Christchurch-based Fulton Hogan today signed an agreement to buy Stevenson Construction Materials and Stevenson Properties (2015), adding more than 200 employees to its 7,100-strong workforce, the companies said in a joint statement. The terms of the deal are confidential and it's expected to settle by July 31. 

Stevenson Group hired PwC to investigate options for the business late last year, which chief executive Mark Franklin described at the time as "premium assets" which would fit well with several companies. 

Fulton Hogan chief executive Cos Bruyn, who took over the reins last year, said the acquisition complements the firm's vertical supply chain and gives it a long-term supply of quality aggregates to meet growing demand in Auckland and Waikato.

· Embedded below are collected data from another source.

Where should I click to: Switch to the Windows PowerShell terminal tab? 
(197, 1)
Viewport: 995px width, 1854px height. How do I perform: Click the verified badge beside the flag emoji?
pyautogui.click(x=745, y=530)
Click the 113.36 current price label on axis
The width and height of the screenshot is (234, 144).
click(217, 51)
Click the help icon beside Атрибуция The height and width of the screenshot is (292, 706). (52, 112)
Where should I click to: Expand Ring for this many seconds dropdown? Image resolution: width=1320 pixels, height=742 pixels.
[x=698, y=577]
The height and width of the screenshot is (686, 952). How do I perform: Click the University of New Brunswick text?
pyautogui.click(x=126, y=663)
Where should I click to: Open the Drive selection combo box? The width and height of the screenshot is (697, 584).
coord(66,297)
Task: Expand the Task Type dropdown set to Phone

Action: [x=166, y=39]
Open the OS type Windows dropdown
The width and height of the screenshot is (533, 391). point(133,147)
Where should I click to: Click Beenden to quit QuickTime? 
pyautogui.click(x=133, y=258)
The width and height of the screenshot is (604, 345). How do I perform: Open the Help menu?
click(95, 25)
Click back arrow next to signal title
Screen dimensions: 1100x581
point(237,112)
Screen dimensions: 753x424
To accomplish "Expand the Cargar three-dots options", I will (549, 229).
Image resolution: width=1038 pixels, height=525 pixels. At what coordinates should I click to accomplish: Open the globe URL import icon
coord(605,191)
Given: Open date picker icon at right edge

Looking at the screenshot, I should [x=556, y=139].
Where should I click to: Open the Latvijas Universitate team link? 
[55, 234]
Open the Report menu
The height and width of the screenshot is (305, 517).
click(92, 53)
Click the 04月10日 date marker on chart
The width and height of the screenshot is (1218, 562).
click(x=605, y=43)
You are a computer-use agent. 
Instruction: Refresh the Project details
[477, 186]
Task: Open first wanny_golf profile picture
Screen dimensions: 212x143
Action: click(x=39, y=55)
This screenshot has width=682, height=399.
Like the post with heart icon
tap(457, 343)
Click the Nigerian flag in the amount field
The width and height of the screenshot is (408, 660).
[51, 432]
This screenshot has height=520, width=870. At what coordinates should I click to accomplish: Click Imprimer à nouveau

"We look forward to welcoming Stevenson’s 200+ strong workforce to the Fulton Hogan family once the purchase is complete," Bruyn said. "We thank the Stevenson family for their trust in Fulton Hogan to continue their legacy and are pleased to retain the Stevenson brand."

New Zealand's infrastructure construction accounts for about a quarter of all activity by value and is seen expanding at about 4.5 percent a year through to 2022 in the 2017 National Construction Pipeline. That's underpinned by transport, Kaikoura earthquake-related work and water and wastewater projects, and in the government's budget last week, some $14.3 billion of capital spending was earmarked for purchases of physical assets and another $13.2 billion for investments via entities including the New Zealand Transport Agency and City Rail Link. 

Franklin today told BusinessDesk the company has been a long-term owner of the construction materials, citing the Drury quarries as an example that has been part of the group since 1939, but that it's now probably "more valuable as part of someone else's supply chain".

Stevenson Group's current portfolio includes the Drury South Cross development, which Franklin said will be a five-to-10 year plan, and its mining assets, which have been "very successful". 

"We will have the ability to look at other investments as well, but we're concentrating on Drury south right now," Franklin said.